Task objective:
Omit all pictures. Reproduce exactly the lines from the first line of the records below through the line with "You are a GUI".
Provided information: Begin
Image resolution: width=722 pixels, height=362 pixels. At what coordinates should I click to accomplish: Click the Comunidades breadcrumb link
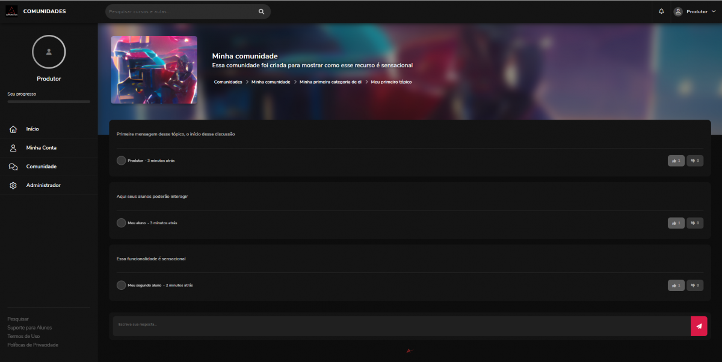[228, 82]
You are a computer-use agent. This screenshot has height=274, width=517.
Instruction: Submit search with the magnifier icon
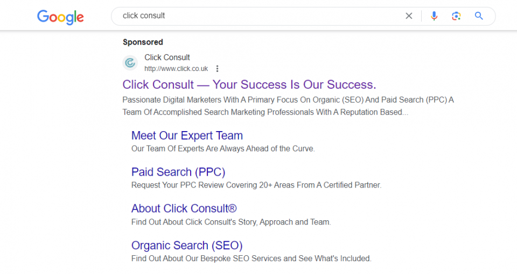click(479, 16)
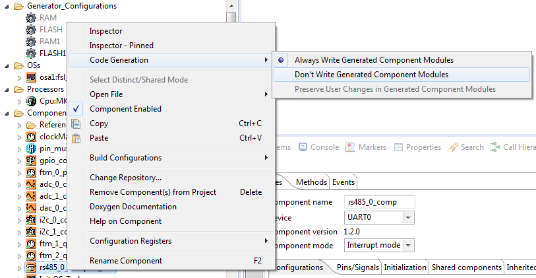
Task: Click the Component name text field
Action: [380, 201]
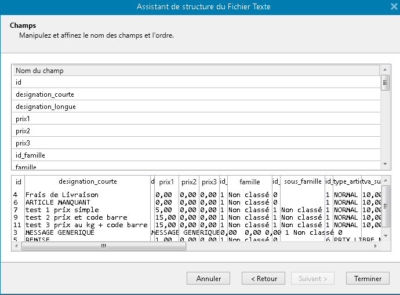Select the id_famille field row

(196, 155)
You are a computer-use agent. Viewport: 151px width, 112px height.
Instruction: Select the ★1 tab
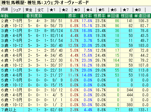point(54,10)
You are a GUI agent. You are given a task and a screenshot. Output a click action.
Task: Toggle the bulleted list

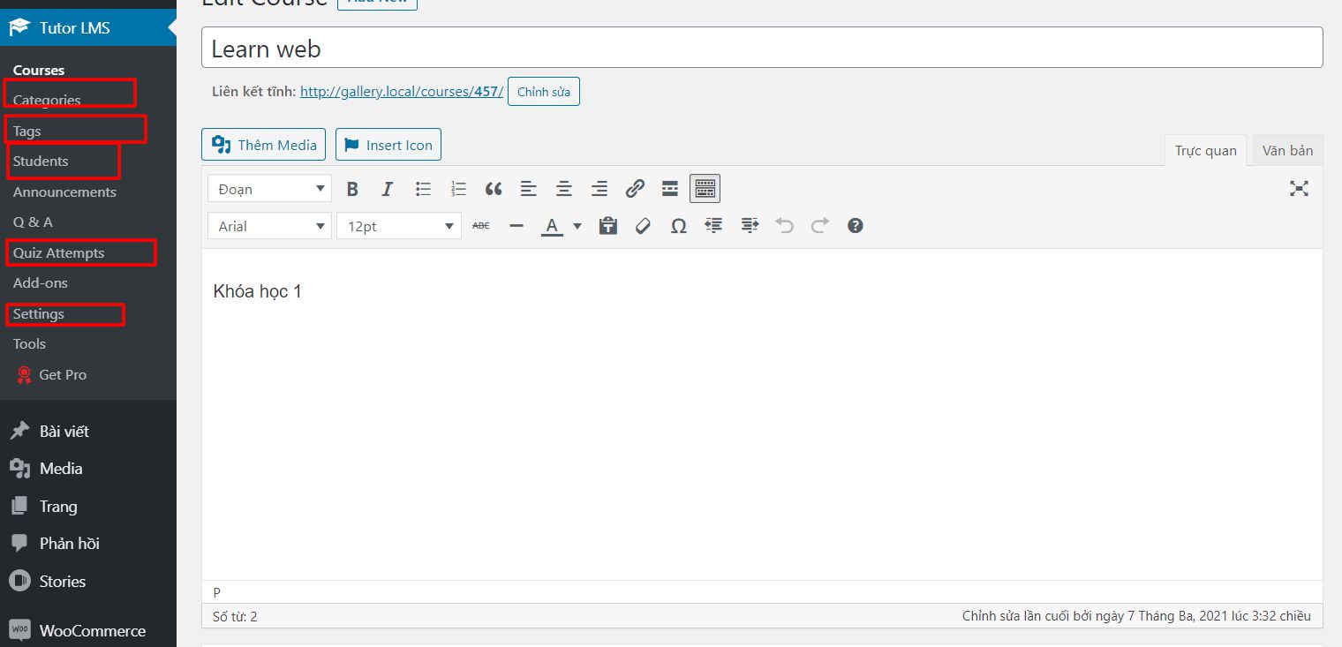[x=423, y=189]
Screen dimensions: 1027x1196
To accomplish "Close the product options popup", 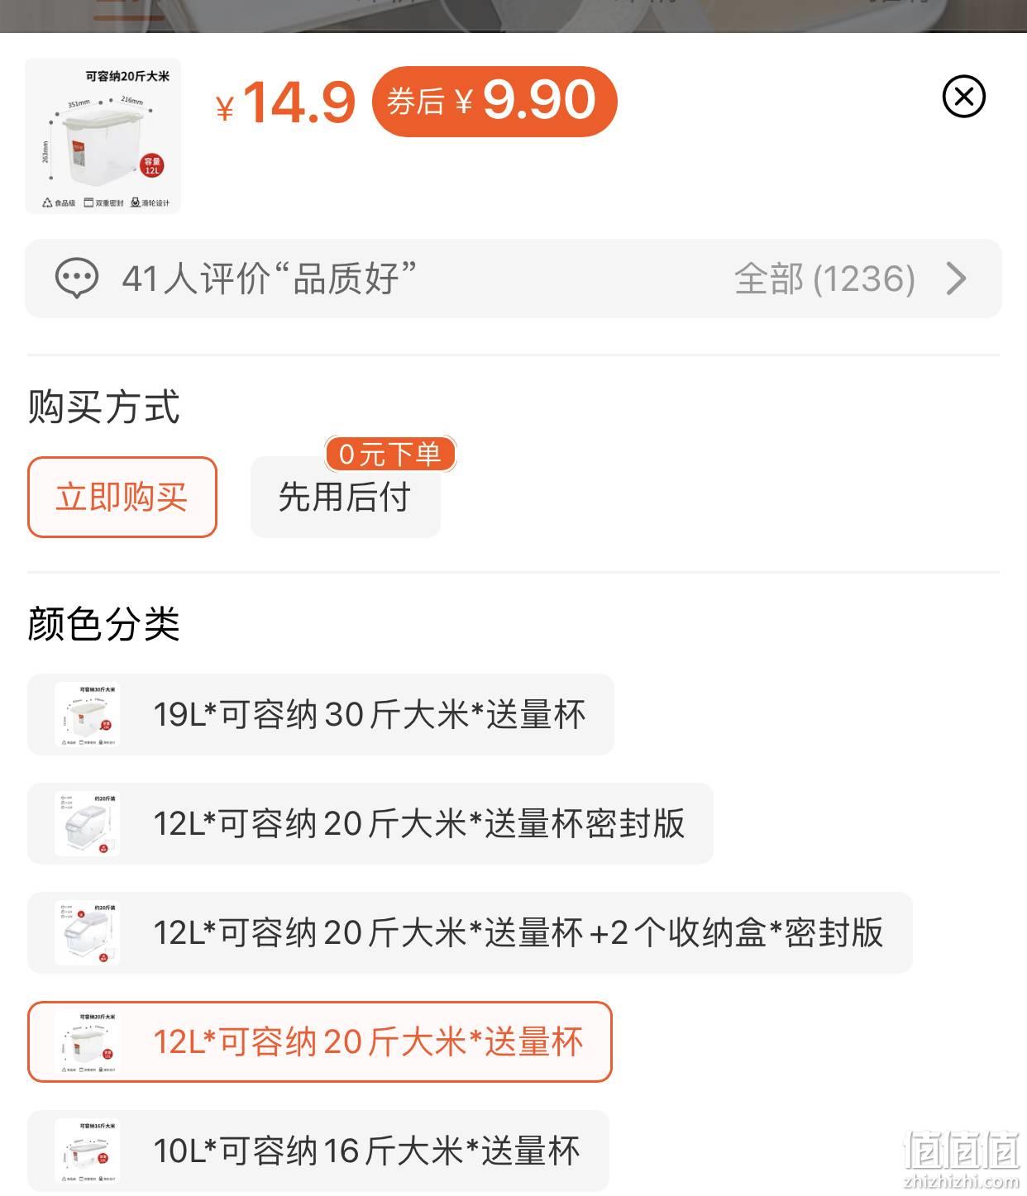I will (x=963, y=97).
Provided information: End
Reply:
Image resolution: width=722 pixels, height=362 pixels. At what coordinates should I click to accomplish: Click the Comunidades breadcrumb link
[228, 82]
You are a computer-use agent. This screenshot has height=274, width=517.
Instruction: Submit search with the magnifier icon
click(479, 16)
Task: Click the Component name text field
Action: [380, 201]
Select the id_famille field row

(196, 155)
You are a computer-use agent. Viewport: 151px width, 112px height.
Instruction: Select the ★1 tab
point(54,10)
You are a GUI agent. You are given a task and a screenshot. Output a click action.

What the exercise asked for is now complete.